Hacker News new | ask | show | jobs
by thr0waway1239 3570 days ago
Speaking of which, it seems possible for a computer to detect content which is just mostly marketing, versus content which is not (based on how spam filters work). The search engine should just show a "marketing index" score right next to the result. Even better is to whitelist certain sites (Wikipedia,popular .edu and .org domains) to begin with and prioritize those results.

It would likely be really niche, but it could become the anti-Google, which would be great when people actually seek an alternative to all the noise.

I think it has to be a non-profit like Wikipedia itself, I cannot imagine a model where it can also make money.

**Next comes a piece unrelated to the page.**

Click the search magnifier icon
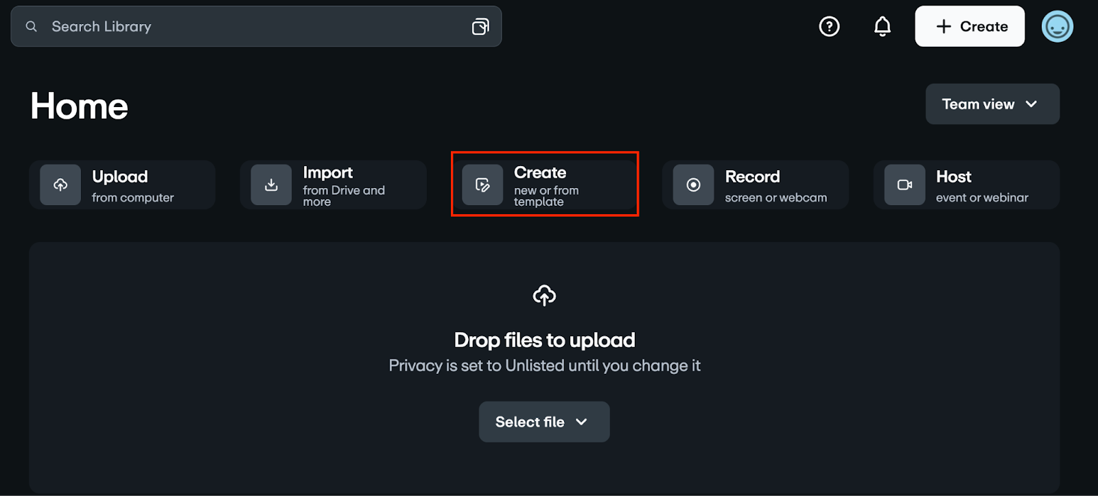This screenshot has width=1098, height=496. tap(32, 26)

The submitted site is a candidate but it has to improve the search quality as other commenters pointed out.

2 comments

> seems possible for a computer to detect content which is just mostly marketing

But based on the spam race, marketers will then tune content so that it doesn't trip those filters. Paid news and journal articles, etc.

Extremely relevant XKCD:

https://xkcd.com/810/

But yes, even here on HN there are problems distinguishing between legitimate articles and paid news.

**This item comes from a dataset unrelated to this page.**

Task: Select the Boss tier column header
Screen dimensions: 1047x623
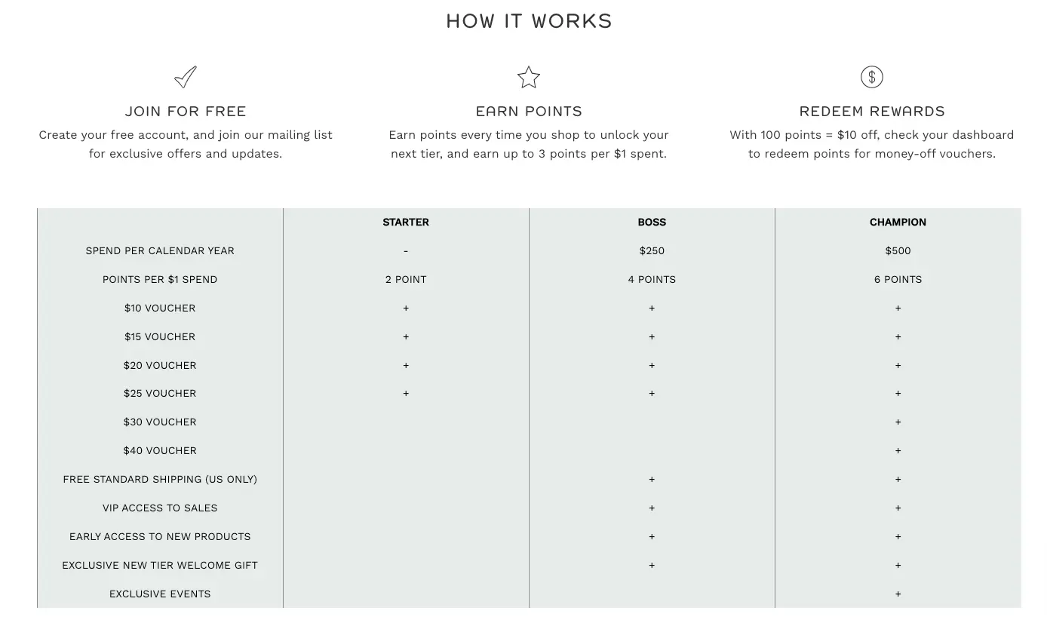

I agree. Its a pretty tough problem, however it is good to cross the bridge when it comes. If the search engine stays really niche, perhaps it may not even be worth it for the spammers, while doing enough to cater to the somewhat self-selecting audience. For example, the number of people who want to get to the front page of HN is likely to be a really minuscule fraction of people wanting to get to the top of search results.

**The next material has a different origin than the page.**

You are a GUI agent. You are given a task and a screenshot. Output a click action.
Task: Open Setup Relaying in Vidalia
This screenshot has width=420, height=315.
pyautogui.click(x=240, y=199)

Also, I wonder if is it possible to detect promotional content by analyzing things like call to actions and such?

Interesting that if this were a parsing problem (i.e. https://news.ycombinator.com/item?id=12478538), folks would immediately suggest accepting known good output, instead of trying to blacklist specific problems. The analogue in search would be something that looks more like a directory than an internet wide search engine.

Of course what killed directories in the early web is that they had no hope of scaling.

If they hide their sell links, shipping baskets, closing pages and such then they'll kill the sales though.

You can have paid news, but it's not doing anything if the mark can't buy the product afterwards because you had to remove all associations with selling to get the news to rank.

It seems that you could just use Google's algorithms and modify the site trust metric using a front-page spam-score, whilst reducing the effect of link-juice from links with associated marketing keywords ("buy the doohickey on this link", or whatever).

Keeping marketing sites high in your SERPs would make you way more money on referrals though.

Solving algorithmic tasks by just building a ML model of your competitor's algorithm seems like a funny way to start. I imagine this to be the way "programming" will stop being a thing in a few hundred years.

At the moment for web search it probably would not work, because I imagine from feature extraction to result there are several models involved to create intermediate results.